10 Responses to Putting Deep Perceptual Learning in OpenCog

  1. Blaine Whiteley says:

    I’m a newbie, however I hope we have already started work on creating ‘artificial’ emotional centers so that a basic understanding of say ‘pain’ has some grounding in an actual occurrence of pain.

    I’m thinking of not just “hunger” correlated with low battery life but also the AGI having the awareness that the AGI should not engage in excessive computation until it has access to more energy (food) and that the AGI doesn’t like this restriction in its current abilities and “suffers”. In the same manner “too hot” could be associated with an awareness of the diminished operation of a CPU due to excess heat.

    I feel this awareness of diminished capabilities due to external factors will be necessary before any true understanding of the intentional actions observed in the external world could be truly understood and will help the AGI get a foothold in understanding the intentional stance of natural language.

    • Dustin Ezell says:

      OpenPsi is the “artificial emotion” component of the OpenCog project. Minsky’s “The Emotion Machine” is a good read on the topic.

      • Blaine Whiteley says:

        Hi Dustin,

        Thanks for the recommendation, though Minsky’s ideas are interesting they still sit on outdated ideas of how our brain’s neurons are grouped and function compared with what neuroscience research has discovered over the past 10 years. I’d recommend Anderson’s paper, as a good starting place https://www.cs.umd.edu/~anderson/papers/AI_Review.pdf

        • Dustin Ezell says:

          Yes, Minsky may be a bit dated with regards to neuroscience. However what I find so refreshing about OpenCog is how very little it follows the “copy the brain” paradigm of AI.

          • Blaine Whiteley says:

            Yes, it is very healthy for research to have sometimes opposing theories running in parallel. Though there some distinct advantages of Human-Like AI namely;

            Embodiment gives us the possibility of grounding meaning within hardware and may make NLU of general conversations much easier.
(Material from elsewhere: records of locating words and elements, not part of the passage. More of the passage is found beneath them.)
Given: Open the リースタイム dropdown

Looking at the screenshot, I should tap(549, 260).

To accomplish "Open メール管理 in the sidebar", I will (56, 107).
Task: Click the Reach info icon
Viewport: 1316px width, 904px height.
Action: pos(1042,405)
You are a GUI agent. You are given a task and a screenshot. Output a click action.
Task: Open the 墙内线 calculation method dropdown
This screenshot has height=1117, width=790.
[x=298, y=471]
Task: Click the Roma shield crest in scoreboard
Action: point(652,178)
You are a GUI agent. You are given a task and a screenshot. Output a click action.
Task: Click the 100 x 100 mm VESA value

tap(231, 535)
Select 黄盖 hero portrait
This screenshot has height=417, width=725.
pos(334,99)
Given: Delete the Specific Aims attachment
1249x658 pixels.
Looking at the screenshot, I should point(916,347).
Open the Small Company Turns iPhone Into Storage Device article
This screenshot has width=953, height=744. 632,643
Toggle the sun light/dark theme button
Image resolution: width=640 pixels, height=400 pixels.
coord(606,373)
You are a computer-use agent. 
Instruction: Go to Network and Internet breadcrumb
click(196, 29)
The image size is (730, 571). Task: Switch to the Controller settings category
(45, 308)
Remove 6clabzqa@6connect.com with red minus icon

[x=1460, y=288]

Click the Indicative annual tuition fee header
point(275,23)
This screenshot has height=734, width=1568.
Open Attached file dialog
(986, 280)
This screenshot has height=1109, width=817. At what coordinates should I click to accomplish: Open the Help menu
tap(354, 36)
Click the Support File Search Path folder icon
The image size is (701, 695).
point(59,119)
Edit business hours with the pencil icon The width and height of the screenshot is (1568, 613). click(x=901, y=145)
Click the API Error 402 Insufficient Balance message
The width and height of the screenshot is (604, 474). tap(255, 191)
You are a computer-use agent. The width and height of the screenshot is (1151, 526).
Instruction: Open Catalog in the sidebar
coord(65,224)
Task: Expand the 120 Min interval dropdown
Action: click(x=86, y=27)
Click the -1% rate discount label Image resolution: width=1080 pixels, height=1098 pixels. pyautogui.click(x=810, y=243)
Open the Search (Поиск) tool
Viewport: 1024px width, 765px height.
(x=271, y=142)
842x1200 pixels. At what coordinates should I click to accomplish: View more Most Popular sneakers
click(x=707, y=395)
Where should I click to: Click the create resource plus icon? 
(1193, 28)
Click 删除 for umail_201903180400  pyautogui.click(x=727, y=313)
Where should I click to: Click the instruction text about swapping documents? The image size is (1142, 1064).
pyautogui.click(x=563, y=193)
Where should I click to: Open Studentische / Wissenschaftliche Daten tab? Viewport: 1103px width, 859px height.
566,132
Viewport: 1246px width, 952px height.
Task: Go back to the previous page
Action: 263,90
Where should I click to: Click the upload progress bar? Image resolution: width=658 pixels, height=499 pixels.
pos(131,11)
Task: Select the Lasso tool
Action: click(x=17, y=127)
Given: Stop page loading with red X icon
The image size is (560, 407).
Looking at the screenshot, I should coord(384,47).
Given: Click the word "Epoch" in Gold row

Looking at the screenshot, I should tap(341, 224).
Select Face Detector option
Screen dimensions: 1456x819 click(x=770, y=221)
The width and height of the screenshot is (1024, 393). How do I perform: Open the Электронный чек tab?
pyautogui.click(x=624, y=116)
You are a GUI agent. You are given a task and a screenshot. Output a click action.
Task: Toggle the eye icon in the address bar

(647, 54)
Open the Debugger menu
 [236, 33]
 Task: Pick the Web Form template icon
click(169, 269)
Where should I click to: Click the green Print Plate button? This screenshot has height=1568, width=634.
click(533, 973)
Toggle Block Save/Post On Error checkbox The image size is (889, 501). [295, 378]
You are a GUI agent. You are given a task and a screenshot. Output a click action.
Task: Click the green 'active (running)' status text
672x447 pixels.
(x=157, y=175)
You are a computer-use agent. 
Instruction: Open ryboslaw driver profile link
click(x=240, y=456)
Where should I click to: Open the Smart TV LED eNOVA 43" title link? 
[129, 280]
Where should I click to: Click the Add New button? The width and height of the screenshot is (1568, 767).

            Putting Human-like emotional centers at the base of our inference engines may offset the problems of unintentional consequences of AI following mostly optimization maximization algorithms and possible future risks to humanity 😉

    • Dustin Ezell says:

      OpenPsi is the “artificial emotion” component of the OpenCog project. Minsky’s “The Emotion Machine” is a good read on the topic.

    • Dustin Ezell says:

      OpenPsi is the “artificial emotion” component of the OpenCog project. Minsky’s “The Emotion Machine” is a good read on the topic.

    • Dustin Ezell says:

      OpenPsi is the “artificial emotion” component of the OpenCog project. Minsky’s “The Emotion Machine” is a good read on the topic.

  2. Elene Purkey says:

    I was requiring a form several days ago and encountered a web service that hosts lots of form templates . If others are searching for it too , here’s http://goo.gl/D52UbA

  3. John Kintree says:

    I just read “AGI Revolution” as part of my introduction to the field of artificial general intelligence, and had the pleasure of being the first to review that book at Amazon.

    Considering the success that is being enjoyed with deep learning such as AlphaGo, WaveNet speech generation, and with language translation, it makes sense to integrate that approach in the cognitive synergy of opencog.

    I found the blog posting at DeepMind about Decoupled Neural Interfaces using Simulated Gradients to be interesting, https://deepmind.com/blog/decoupled-neural-networks-using-synthetic-gradients/­.

    My understanding is that a
    gradient is the error correction that is backpropagated through a
    neural network. By attaching a neural network to each layer of a neural
    network, which can generate an approximation of the gradient, therefore
    a synthetic gradient, a number of benefits are realized compared with
    each layer of a neural network having to wait for the signal to feed
    forward to the output, and then backpropagate through the network.

    Anyway, according to the blog posting at DeepMind, one benefit of this decoupling may be to allow for an interface between multiple neural networks.

Leave a Reply

This site uses Akismet to reduce spam. Learn how your comment data is processed.